**Problem to work on:**
Reproduce the full listing that follows, matching it exactly.

**Data excerpts:**
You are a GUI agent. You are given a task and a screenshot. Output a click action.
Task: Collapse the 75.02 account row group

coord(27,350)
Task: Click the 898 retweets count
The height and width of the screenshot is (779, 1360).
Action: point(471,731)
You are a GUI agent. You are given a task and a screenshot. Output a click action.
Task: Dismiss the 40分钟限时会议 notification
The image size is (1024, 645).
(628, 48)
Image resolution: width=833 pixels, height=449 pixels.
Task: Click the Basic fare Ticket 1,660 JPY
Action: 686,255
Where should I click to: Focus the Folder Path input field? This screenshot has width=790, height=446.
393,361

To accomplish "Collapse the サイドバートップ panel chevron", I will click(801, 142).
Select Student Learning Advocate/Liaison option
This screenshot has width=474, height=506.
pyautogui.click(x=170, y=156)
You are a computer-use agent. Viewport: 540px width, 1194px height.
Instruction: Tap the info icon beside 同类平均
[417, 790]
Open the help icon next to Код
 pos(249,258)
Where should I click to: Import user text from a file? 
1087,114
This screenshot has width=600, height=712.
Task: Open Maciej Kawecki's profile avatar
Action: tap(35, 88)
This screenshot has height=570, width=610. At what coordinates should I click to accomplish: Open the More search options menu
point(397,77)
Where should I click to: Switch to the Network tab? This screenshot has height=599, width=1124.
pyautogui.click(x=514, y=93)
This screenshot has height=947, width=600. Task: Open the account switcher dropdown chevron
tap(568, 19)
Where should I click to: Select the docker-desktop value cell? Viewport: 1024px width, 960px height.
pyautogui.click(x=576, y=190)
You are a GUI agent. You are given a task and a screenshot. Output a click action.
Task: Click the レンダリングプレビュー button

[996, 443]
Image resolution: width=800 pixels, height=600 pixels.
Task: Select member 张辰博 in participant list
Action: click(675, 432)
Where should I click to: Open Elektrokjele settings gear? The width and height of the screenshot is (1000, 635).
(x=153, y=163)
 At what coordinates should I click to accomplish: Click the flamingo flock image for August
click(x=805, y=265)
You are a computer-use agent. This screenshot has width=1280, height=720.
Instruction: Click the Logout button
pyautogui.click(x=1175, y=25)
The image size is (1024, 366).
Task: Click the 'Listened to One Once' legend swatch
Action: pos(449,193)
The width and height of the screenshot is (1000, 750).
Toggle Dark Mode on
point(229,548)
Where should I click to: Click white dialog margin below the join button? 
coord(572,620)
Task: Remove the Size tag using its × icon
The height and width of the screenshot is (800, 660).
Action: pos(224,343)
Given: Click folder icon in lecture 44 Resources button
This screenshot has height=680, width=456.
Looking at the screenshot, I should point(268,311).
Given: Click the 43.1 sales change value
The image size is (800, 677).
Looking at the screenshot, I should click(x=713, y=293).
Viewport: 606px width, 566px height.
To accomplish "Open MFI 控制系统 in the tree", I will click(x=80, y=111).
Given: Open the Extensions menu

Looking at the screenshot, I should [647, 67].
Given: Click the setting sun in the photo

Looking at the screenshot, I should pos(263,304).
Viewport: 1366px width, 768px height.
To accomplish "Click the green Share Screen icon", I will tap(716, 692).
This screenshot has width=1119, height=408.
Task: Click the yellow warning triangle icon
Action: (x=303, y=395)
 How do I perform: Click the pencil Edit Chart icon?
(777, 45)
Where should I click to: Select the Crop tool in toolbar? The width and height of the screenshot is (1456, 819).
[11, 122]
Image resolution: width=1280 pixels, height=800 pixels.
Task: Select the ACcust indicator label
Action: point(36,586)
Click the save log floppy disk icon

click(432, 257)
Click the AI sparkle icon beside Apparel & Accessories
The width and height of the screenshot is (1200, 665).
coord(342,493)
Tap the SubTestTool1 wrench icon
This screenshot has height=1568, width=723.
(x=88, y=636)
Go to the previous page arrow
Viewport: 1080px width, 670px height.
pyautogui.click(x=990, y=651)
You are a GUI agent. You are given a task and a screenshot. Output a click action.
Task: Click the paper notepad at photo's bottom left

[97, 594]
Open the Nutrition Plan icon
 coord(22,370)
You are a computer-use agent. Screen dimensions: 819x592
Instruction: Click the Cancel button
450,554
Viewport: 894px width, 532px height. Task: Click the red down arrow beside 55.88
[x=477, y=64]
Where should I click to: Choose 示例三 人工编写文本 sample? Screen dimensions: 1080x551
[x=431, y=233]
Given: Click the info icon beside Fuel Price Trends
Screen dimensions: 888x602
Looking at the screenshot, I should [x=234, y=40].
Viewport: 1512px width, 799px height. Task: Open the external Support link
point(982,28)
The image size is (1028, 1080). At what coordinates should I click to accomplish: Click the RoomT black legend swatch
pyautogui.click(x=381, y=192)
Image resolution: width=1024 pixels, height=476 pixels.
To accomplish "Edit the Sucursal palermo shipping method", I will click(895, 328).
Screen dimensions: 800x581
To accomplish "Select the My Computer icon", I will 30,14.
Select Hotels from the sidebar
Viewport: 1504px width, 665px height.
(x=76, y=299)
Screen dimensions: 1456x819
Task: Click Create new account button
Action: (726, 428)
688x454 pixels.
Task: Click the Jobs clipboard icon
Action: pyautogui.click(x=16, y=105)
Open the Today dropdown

**Response area:**
You are a GUI agent. You are given a task and a screenshot. Output a click action.
Task: Collapse the 75.02 account row group

coord(27,350)
Task: Click the 898 retweets count
The height and width of the screenshot is (779, 1360).
Action: point(471,731)
You are a GUI agent. You are given a task and a screenshot. Output a click action.
Task: Dismiss the 40分钟限时会议 notification
The image size is (1024, 645).
(628, 48)
Image resolution: width=833 pixels, height=449 pixels.
Task: Click the Basic fare Ticket 1,660 JPY
Action: 686,255
Where should I click to: Focus the Folder Path input field? This screenshot has width=790, height=446.
393,361

To accomplish "Collapse the サイドバートップ panel chevron", I will click(801, 142).
Select Student Learning Advocate/Liaison option
This screenshot has width=474, height=506.
pyautogui.click(x=170, y=156)
You are a computer-use agent. Viewport: 540px width, 1194px height.
Instruction: Tap the info icon beside 同类平均
[417, 790]
Open the help icon next to Код
 pos(249,258)
Where should I click to: Import user text from a file? 
1087,114
This screenshot has width=600, height=712.
Task: Open Maciej Kawecki's profile avatar
Action: tap(35, 88)
This screenshot has height=570, width=610. At what coordinates should I click to accomplish: Open the More search options menu
point(397,77)
Where should I click to: Switch to the Network tab? This screenshot has height=599, width=1124.
pyautogui.click(x=514, y=93)
This screenshot has height=947, width=600. Task: Open the account switcher dropdown chevron
tap(568, 19)
Where should I click to: Select the docker-desktop value cell? Viewport: 1024px width, 960px height.
pyautogui.click(x=576, y=190)
You are a GUI agent. You are given a task and a screenshot. Output a click action.
Task: Click the レンダリングプレビュー button

[996, 443]
Image resolution: width=800 pixels, height=600 pixels.
Task: Select member 张辰博 in participant list
Action: click(675, 432)
Where should I click to: Open Elektrokjele settings gear? The width and height of the screenshot is (1000, 635).
(x=153, y=163)
 At what coordinates should I click to accomplish: Click the flamingo flock image for August
click(x=805, y=265)
You are a computer-use agent. This screenshot has width=1280, height=720.
Instruction: Click the Logout button
pyautogui.click(x=1175, y=25)
The image size is (1024, 366).
Task: Click the 'Listened to One Once' legend swatch
Action: pos(449,193)
The width and height of the screenshot is (1000, 750).
Toggle Dark Mode on
point(229,548)
Where should I click to: Click white dialog margin below the join button? 
coord(572,620)
Task: Remove the Size tag using its × icon
The height and width of the screenshot is (800, 660).
Action: pos(224,343)
Given: Click folder icon in lecture 44 Resources button
This screenshot has height=680, width=456.
Looking at the screenshot, I should point(268,311).
Given: Click the 43.1 sales change value
The image size is (800, 677).
Looking at the screenshot, I should click(x=713, y=293).
Viewport: 606px width, 566px height.
To accomplish "Open MFI 控制系统 in the tree", I will click(x=80, y=111).
Given: Open the Extensions menu

Looking at the screenshot, I should [647, 67].
Given: Click the setting sun in the photo

Looking at the screenshot, I should pos(263,304).
Viewport: 1366px width, 768px height.
To accomplish "Click the green Share Screen icon", I will tap(716, 692).
This screenshot has width=1119, height=408.
Task: Click the yellow warning triangle icon
Action: (x=303, y=395)
 How do I perform: Click the pencil Edit Chart icon?
(777, 45)
Where should I click to: Select the Crop tool in toolbar? The width and height of the screenshot is (1456, 819).
[11, 122]
Image resolution: width=1280 pixels, height=800 pixels.
Task: Select the ACcust indicator label
Action: point(36,586)
Click the save log floppy disk icon

click(432, 257)
Click the AI sparkle icon beside Apparel & Accessories
The width and height of the screenshot is (1200, 665).
coord(342,493)
Tap the SubTestTool1 wrench icon
This screenshot has height=1568, width=723.
(x=88, y=636)
Go to the previous page arrow
Viewport: 1080px width, 670px height.
pyautogui.click(x=990, y=651)
You are a GUI agent. You are given a task and a screenshot. Output a click action.
Task: Click the paper notepad at photo's bottom left

[97, 594]
Open the Nutrition Plan icon
 coord(22,370)
You are a computer-use agent. Screen dimensions: 819x592
Instruction: Click the Cancel button
450,554
Viewport: 894px width, 532px height. Task: Click the red down arrow beside 55.88
[x=477, y=64]
Where should I click to: Choose 示例三 人工编写文本 sample? Screen dimensions: 1080x551
[x=431, y=233]
Given: Click the info icon beside Fuel Price Trends
Screen dimensions: 888x602
Looking at the screenshot, I should [x=234, y=40].
Viewport: 1512px width, 799px height. Task: Open the external Support link
point(982,28)
The image size is (1028, 1080). At what coordinates should I click to accomplish: Click the RoomT black legend swatch
pyautogui.click(x=381, y=192)
Image resolution: width=1024 pixels, height=476 pixels.
To accomplish "Edit the Sucursal palermo shipping method", I will click(895, 328).
Screen dimensions: 800x581
To accomplish "Select the My Computer icon", I will 30,14.
Select Hotels from the sidebar
Viewport: 1504px width, 665px height.
(x=76, y=299)
Screen dimensions: 1456x819
Task: Click Create new account button
Action: (726, 428)
688x454 pixels.
Task: Click the Jobs clipboard icon
Action: pyautogui.click(x=16, y=105)
Open the Today dropdown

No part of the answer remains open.